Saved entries
• • • • •

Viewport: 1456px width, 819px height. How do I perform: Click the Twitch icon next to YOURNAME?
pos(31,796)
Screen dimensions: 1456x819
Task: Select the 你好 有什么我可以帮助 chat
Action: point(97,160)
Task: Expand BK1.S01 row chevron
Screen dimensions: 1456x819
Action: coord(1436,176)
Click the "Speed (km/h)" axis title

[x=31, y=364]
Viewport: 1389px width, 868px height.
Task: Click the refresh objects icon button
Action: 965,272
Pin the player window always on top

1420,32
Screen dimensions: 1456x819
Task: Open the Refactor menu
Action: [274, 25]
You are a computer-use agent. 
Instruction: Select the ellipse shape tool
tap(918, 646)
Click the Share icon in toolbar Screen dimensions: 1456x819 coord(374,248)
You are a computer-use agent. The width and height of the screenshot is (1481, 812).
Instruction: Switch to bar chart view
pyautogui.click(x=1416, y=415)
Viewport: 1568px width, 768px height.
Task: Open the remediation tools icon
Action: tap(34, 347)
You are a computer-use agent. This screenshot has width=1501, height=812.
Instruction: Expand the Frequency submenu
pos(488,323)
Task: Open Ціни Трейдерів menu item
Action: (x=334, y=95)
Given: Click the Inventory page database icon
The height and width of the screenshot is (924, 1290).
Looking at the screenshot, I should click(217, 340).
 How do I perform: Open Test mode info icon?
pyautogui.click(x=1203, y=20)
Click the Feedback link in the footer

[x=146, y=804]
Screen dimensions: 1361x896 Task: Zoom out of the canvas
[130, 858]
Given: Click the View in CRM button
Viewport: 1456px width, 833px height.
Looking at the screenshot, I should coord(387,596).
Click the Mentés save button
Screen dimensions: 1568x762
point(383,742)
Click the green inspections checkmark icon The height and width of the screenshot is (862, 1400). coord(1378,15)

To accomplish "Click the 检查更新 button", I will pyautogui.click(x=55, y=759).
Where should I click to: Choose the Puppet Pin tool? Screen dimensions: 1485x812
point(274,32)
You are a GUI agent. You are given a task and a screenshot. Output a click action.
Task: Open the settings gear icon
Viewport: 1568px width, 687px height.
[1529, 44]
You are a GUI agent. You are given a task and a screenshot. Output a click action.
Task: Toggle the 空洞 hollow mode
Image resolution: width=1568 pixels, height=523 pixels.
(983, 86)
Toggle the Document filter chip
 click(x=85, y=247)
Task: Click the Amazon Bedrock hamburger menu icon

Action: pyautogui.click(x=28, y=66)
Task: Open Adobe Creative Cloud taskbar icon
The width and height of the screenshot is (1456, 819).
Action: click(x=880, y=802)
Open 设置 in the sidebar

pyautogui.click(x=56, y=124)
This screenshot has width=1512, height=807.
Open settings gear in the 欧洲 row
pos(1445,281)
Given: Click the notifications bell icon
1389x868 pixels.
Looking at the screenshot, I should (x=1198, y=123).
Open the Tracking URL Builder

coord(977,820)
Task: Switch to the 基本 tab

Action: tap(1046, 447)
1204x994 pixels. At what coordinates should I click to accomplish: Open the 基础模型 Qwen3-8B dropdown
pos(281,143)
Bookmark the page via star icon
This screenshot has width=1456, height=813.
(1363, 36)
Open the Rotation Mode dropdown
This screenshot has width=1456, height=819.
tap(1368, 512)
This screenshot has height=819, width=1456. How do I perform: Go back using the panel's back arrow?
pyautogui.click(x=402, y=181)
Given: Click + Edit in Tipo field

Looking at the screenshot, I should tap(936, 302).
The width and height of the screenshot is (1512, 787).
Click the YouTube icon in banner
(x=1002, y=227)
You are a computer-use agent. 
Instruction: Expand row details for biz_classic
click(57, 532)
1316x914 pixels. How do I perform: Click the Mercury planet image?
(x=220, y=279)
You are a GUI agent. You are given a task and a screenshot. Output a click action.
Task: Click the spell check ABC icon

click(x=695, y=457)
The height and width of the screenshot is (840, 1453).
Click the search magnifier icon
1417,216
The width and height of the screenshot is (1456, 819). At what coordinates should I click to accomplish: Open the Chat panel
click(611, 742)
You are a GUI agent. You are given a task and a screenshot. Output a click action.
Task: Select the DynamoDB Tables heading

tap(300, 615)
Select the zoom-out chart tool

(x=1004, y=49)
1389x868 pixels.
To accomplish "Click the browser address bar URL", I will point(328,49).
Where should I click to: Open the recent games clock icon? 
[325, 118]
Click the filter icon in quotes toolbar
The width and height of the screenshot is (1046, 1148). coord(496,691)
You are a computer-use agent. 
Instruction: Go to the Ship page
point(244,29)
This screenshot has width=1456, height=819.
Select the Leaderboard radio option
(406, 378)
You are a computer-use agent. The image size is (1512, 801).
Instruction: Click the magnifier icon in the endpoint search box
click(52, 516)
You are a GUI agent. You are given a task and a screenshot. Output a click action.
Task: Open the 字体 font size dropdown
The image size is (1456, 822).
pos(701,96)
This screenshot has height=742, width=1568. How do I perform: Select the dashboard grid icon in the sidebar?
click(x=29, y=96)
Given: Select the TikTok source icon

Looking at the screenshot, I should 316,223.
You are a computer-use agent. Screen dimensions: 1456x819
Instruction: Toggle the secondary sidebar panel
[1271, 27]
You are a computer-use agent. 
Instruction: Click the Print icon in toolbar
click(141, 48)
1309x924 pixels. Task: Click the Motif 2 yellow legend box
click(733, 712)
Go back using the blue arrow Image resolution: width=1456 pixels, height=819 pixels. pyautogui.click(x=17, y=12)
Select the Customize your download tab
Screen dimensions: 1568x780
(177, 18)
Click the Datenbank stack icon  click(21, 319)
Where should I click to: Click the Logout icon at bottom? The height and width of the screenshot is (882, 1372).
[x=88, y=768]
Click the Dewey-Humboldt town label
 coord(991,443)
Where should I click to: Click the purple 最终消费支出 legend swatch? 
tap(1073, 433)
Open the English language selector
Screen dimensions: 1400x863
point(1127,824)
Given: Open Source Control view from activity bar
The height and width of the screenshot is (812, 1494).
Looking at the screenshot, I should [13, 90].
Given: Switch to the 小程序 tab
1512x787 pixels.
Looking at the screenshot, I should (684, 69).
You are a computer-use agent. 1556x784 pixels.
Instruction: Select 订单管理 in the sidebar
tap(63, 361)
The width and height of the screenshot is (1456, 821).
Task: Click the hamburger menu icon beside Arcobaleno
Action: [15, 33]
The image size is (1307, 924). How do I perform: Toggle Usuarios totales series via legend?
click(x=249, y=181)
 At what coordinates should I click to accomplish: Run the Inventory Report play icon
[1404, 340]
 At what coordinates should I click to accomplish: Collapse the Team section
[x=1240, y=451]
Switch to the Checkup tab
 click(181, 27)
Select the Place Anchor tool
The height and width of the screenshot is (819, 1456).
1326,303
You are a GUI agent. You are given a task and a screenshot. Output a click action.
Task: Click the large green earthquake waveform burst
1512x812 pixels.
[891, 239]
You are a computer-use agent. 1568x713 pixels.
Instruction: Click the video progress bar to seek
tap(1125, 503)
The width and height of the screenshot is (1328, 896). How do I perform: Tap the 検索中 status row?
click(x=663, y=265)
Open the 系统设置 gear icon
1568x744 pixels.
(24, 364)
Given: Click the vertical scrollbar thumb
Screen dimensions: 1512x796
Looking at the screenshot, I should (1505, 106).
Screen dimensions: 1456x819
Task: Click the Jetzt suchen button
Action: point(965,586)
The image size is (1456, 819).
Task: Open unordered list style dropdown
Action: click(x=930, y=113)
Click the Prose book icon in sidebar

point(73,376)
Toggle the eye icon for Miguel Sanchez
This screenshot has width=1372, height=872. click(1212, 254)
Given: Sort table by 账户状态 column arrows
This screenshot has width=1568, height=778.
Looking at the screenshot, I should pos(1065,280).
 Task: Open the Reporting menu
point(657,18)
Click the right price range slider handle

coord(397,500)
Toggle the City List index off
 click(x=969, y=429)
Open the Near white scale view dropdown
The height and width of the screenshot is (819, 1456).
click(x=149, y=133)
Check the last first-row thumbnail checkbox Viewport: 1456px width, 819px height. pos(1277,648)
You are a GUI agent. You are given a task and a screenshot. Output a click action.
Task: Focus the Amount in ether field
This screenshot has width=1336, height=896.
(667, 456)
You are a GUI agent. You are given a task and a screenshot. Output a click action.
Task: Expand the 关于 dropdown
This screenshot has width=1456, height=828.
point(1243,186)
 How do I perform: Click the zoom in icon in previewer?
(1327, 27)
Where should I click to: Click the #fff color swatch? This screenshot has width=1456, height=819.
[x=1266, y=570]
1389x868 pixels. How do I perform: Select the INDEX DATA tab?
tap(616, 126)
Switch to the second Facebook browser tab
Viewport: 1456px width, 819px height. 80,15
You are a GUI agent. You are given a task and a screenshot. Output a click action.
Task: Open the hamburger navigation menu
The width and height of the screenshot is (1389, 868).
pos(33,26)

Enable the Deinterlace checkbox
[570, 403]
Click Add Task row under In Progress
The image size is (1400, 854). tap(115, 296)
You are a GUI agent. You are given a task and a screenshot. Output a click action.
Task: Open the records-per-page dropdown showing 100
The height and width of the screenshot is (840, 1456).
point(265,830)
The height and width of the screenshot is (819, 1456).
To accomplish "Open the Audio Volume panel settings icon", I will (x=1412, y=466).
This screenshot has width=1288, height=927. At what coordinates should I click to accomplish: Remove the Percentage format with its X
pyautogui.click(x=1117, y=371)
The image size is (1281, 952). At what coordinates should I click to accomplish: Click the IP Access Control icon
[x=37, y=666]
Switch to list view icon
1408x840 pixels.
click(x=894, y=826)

• • • • •

-- WORK TO COMPLETE --
Wherever the line holding "This screenshot has height=742, width=1568." falls in the entries above, copy exactly from it through the line holding "You are a computer-use agent. Screen", inclusive, and add nothing.

-- THE ANSWER --
This screenshot has height=742, width=1568. How do I perform: Select the dashboard grid icon in the sidebar?
click(x=29, y=96)
Given: Select the TikTok source icon

Looking at the screenshot, I should 316,223.
You are a computer-use agent. Screen dimensions: 1456x819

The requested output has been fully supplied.